As I mentioned in an earlier post, I watch movies – a ton of them. I watch them as I exercise after work or on my day off. I do the elliptical every day. That’s right: Every day. I do not miss a day, if I can help it. And every time I get on the elliptical, I watch a movie.
Let’s recap the movie agenda for this past week. Exciting, isn’t it? I told you, I would bore the snot out of you with this movie crap.
Here’s a partial list that covers the last seven days.
A Clint Eastwood binge:
“Pink Cadillac
Dirty Harry 1
Dirty Harry 2
Unforgiven
Gran Torino”
Then others:
“The Flim-Flam Man
The Boys From Brazil
Hemingway & Gillhorn
Devil in the Blue Dress”
And that most likely is just a partial list. I watch movies all the time. I love them. I watch the same movies over and over again.
The movies on the above list, I have seen several times. Oh, I forgot another one I watched in this past week and that was “Mulholland Falls.” (Great movie)
As mentioned, all these movies I’ve seen several times. I always notice new things in each movie, like Eastwood’s constant use of the word “babe.” Meaningless, I know, but I notice these insignificant things all the time. They mean nothing, except in the scheme of movies. As in, Eastwood, the filmmaker, uses the same people over and over again. No news in that. Most filmmakers find people they can trust and work with and use them over and over again from crew to actors. Makes for a good team.
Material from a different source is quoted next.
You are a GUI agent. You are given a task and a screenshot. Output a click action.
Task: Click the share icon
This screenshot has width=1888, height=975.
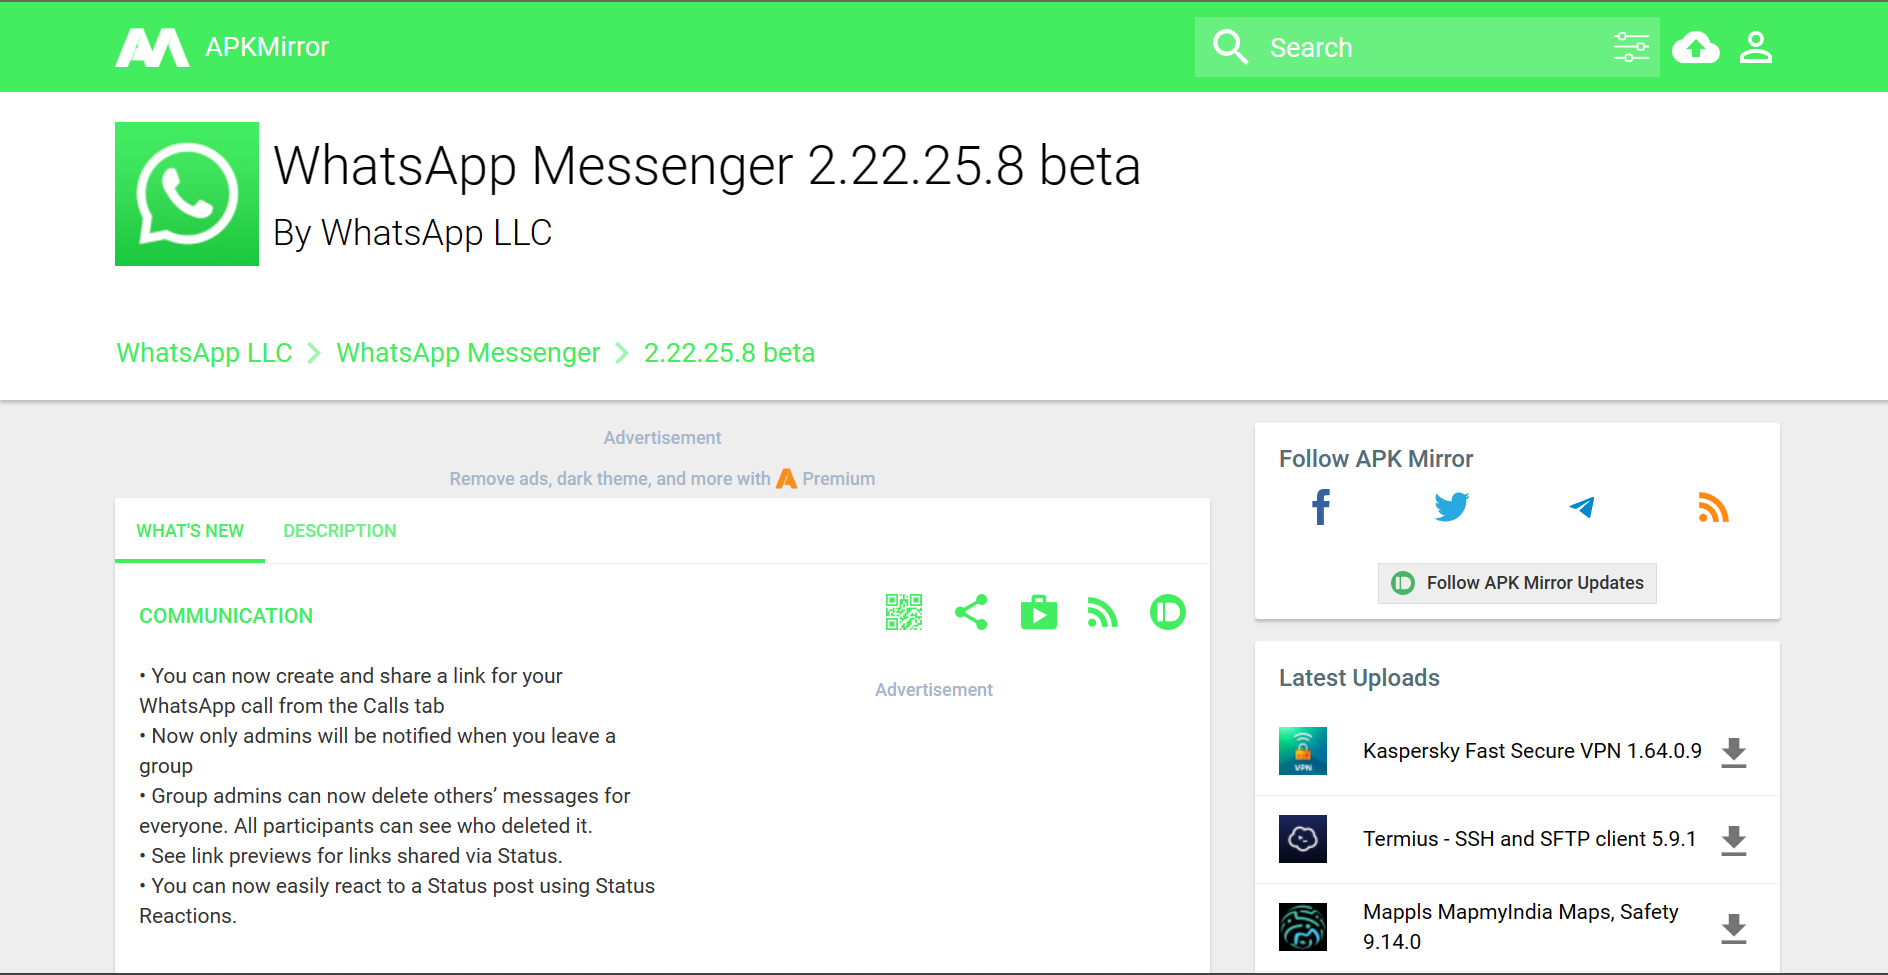tap(971, 612)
A small anecdote about Mr. Eastwood – whom I believe has become one of the great American filmmakers of all time: My late father, actor James Whitmore, was doing a segment of a television show starring Eastwood, “Rawhide.” Eastwood was playing a character, Rowdy Yates. My dad was a guest star on the program and asked Eastwood to rehearse a scene and Eastwood declined saying, “It’s fine,” according to my father. Dismissed him outright.
“I didn’t like him,” Dad said. “He was arrogant,” or words to that effect, again, according to my dad.
In all fairness, Pop wasn’t the easiest person to work with either. As another example of that, and then I will mercifully let you go, my brother, Jim, was doing a play with dad and during a promotional interview was asked what was it like to work with his father?
Jim’s comic response: “It’s like working with Idi Amin.” If you don’t know who Idi Amin was, look it up.
Anyway, now onto the next movie.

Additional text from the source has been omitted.